> [Dataset excerpt]
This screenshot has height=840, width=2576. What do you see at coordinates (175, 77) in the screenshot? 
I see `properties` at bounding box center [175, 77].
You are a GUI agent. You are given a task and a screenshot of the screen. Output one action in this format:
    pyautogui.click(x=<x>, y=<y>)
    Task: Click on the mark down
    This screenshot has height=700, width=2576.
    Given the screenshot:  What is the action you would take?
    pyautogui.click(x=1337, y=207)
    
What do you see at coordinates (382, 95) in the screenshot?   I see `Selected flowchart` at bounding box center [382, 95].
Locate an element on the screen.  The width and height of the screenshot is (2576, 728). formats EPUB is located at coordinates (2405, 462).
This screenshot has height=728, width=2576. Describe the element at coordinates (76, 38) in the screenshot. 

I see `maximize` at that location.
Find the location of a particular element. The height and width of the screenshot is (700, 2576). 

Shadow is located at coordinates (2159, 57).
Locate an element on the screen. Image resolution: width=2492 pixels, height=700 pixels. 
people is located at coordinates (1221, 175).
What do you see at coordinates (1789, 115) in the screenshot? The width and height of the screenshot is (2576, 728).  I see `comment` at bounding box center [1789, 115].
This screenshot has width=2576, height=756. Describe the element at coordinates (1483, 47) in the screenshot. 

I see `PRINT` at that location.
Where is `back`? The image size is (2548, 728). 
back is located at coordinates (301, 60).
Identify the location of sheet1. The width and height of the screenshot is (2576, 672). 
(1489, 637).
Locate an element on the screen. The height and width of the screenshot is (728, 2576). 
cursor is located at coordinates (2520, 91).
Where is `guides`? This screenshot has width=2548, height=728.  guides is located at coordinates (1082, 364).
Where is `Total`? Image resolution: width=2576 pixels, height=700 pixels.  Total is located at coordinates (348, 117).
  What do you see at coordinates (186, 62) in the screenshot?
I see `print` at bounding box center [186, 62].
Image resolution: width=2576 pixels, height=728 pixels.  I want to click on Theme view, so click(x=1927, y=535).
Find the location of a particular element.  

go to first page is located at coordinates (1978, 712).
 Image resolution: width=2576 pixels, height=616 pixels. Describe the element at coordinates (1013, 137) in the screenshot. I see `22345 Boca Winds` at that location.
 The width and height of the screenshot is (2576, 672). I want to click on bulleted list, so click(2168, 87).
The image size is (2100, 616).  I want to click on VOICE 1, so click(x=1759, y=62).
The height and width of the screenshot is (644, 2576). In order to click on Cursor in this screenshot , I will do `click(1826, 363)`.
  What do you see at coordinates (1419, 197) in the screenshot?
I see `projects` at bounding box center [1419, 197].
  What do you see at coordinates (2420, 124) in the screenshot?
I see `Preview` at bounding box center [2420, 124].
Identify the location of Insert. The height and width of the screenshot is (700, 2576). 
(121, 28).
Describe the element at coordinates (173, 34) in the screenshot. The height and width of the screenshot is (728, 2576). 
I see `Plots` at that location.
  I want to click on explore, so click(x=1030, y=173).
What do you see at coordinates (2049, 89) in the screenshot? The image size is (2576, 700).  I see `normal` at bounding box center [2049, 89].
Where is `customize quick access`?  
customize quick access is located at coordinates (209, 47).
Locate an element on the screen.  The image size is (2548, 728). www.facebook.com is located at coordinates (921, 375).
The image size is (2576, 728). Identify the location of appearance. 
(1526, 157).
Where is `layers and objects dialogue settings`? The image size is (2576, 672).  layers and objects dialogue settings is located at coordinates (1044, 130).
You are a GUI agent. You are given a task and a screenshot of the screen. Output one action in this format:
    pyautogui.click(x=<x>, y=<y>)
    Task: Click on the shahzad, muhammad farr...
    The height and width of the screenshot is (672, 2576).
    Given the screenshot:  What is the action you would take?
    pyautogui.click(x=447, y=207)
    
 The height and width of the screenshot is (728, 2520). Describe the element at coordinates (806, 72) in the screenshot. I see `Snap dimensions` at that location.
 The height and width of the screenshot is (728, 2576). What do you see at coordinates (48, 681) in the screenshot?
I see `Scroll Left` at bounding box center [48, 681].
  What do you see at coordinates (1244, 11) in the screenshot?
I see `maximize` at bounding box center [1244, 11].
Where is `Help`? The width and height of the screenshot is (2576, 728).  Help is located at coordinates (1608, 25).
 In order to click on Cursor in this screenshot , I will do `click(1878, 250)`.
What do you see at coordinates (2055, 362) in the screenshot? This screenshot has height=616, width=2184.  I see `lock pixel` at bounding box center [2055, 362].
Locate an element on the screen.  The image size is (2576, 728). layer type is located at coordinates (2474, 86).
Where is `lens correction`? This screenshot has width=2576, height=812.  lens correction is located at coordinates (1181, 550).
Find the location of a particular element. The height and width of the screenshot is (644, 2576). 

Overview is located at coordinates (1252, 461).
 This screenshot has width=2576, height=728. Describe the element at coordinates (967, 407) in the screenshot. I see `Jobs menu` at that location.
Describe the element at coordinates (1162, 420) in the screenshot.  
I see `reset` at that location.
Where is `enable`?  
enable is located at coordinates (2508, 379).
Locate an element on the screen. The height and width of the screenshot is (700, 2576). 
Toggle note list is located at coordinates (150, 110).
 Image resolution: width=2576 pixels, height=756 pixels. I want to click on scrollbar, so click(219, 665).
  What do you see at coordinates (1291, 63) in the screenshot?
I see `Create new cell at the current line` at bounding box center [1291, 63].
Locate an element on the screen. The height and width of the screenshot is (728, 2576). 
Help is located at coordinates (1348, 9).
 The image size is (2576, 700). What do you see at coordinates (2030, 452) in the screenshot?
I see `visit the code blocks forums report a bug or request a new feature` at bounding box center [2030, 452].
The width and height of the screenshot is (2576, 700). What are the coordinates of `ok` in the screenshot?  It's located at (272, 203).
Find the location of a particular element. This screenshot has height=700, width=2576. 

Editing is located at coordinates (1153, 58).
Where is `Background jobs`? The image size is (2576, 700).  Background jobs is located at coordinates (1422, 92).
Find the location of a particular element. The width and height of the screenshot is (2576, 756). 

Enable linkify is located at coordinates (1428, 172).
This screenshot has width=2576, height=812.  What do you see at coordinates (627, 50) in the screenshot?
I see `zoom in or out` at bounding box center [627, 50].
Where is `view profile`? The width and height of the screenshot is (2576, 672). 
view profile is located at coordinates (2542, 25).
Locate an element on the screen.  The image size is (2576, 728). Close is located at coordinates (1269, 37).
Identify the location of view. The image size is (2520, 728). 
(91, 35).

> [The request] Return, unchanged and character for character, the lines from the start of the data through the line containing "center [175, 77].", including both of those lines.

> [Reply]
This screenshot has height=840, width=2576. What do you see at coordinates (175, 77) in the screenshot? 
I see `properties` at bounding box center [175, 77].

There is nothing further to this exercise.